Thousands of times smaller than the diameter of a human hair


Nanoparticles, which are thousands of times smaller than the diameter of a human hair, are investigated for such technical applications. Due to their advantageous ratio of process-relevant surface area to volume, they offer particularly good conditions for this. "In order to track down the capacitance and the rearrangement processes in the electrochemical double layer on platinum and gold nanoparticles, it was crucial to develop a method with which precise discharge currents can be measured on individual nanoparticles in solution," reports Kristina Tschulik. Otherwise, it would not be possible to distinguish effects related to the electrochemical double layer from effects caused by the interaction of neighboring nanoparticles, since billions of them are present on a conventional electrode.

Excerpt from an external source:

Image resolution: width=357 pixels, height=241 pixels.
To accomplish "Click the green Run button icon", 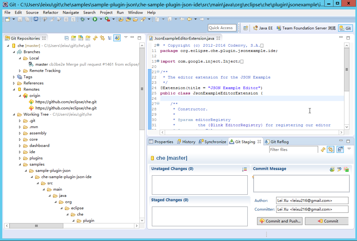I will tap(95, 19).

The Iranian scientist Dr. Mahnaz Azimzadeh Sani, who was funded by the German Academic Exchange Service (DAAD), used so-called colloidal nanoparticle dispersions. There, nanoparticles are separated from each other and finely dispersed in aqueous solution, randomly striking a biased microelectrode every now and then. With the help of computer-aided molecular dynamics simulations, on which researchers from the RUB and the Université Paris-Saclay and Sorbonne Université in Paris worked, it was possible to interpret similarities and differences in voltage-dependent measured capacitive currents of different types of nanoparticle dispersions. The measured unexpectedly high capacitances, are attributed to the increased accumulate of dissolved ions in regions between a compact water layer bound to platinum (and less trongl to gold) and an adjacent water layer of a different arrangement. "Furthermore, water molecules are detached from the metal surface when more negative voltage is applied," explains Dr. Julia Linnemann, team leader at Tschulik's chair. In the future, the RUB scientists want to find out whether and why the double layer structure is different on large electrodes consisting of many nanoparticles, in order to make the findings usable for commercial applications.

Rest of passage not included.